** TASK PROMPT **
Reproduce the entries below, substituting "Display" for every occurrence of "Viewport" and leaving all other text unchanged.

** RECORD LIST **
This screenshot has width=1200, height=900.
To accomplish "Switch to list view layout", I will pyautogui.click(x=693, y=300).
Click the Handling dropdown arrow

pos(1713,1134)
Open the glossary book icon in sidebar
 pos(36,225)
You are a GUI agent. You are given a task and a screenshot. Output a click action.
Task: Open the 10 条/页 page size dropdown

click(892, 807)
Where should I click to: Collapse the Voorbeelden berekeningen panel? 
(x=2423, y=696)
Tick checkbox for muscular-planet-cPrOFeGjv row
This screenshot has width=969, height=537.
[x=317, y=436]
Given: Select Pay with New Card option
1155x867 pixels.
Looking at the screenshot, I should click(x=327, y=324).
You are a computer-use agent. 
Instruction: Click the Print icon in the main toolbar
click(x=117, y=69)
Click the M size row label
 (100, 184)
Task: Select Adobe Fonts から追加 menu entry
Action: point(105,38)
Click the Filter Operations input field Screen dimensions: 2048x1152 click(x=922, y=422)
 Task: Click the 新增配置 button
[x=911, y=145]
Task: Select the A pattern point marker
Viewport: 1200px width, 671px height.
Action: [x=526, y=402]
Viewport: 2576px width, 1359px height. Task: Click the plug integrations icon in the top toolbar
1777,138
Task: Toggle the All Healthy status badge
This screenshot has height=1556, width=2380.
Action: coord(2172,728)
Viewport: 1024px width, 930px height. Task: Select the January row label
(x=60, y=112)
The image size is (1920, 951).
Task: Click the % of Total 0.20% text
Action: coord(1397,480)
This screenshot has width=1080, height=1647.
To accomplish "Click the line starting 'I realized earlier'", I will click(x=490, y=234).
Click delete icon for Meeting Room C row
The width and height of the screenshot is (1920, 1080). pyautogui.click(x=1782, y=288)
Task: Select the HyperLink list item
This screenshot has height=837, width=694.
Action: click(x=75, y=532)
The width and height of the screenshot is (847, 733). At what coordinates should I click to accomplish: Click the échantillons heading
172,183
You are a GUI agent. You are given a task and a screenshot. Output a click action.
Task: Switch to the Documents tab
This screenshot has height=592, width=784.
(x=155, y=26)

** RESULT OF THIS EXERCISE **
This screenshot has width=1200, height=900.
To accomplish "Switch to list view layout", I will pyautogui.click(x=693, y=300).
Click the Handling dropdown arrow

pos(1713,1134)
Open the glossary book icon in sidebar
 pos(36,225)
You are a GUI agent. You are given a task and a screenshot. Output a click action.
Task: Open the 10 条/页 page size dropdown

click(892, 807)
Where should I click to: Collapse the Voorbeelden berekeningen panel? 
(x=2423, y=696)
Tick checkbox for muscular-planet-cPrOFeGjv row
This screenshot has width=969, height=537.
[x=317, y=436]
Given: Select Pay with New Card option
1155x867 pixels.
Looking at the screenshot, I should click(x=327, y=324).
You are a computer-use agent. 
Instruction: Click the Print icon in the main toolbar
click(x=117, y=69)
Click the M size row label
 (100, 184)
Task: Select Adobe Fonts から追加 menu entry
Action: point(105,38)
Click the Filter Operations input field Screen dimensions: 2048x1152 click(x=922, y=422)
 Task: Click the 新增配置 button
[x=911, y=145]
Task: Select the A pattern point marker
Display: 1200px width, 671px height.
Action: [x=526, y=402]
Display: 2576px width, 1359px height. Task: Click the plug integrations icon in the top toolbar
1777,138
Task: Toggle the All Healthy status badge
This screenshot has height=1556, width=2380.
Action: coord(2172,728)
Display: 1024px width, 930px height. Task: Select the January row label
(x=60, y=112)
The image size is (1920, 951).
Task: Click the % of Total 0.20% text
Action: coord(1397,480)
This screenshot has width=1080, height=1647.
To accomplish "Click the line starting 'I realized earlier'", I will click(x=490, y=234).
Click delete icon for Meeting Room C row
The width and height of the screenshot is (1920, 1080). pyautogui.click(x=1782, y=288)
Task: Select the HyperLink list item
This screenshot has height=837, width=694.
Action: click(x=75, y=532)
The width and height of the screenshot is (847, 733). At what coordinates should I click to accomplish: Click the échantillons heading
172,183
You are a GUI agent. You are given a task and a screenshot. Output a click action.
Task: Switch to the Documents tab
This screenshot has height=592, width=784.
(x=155, y=26)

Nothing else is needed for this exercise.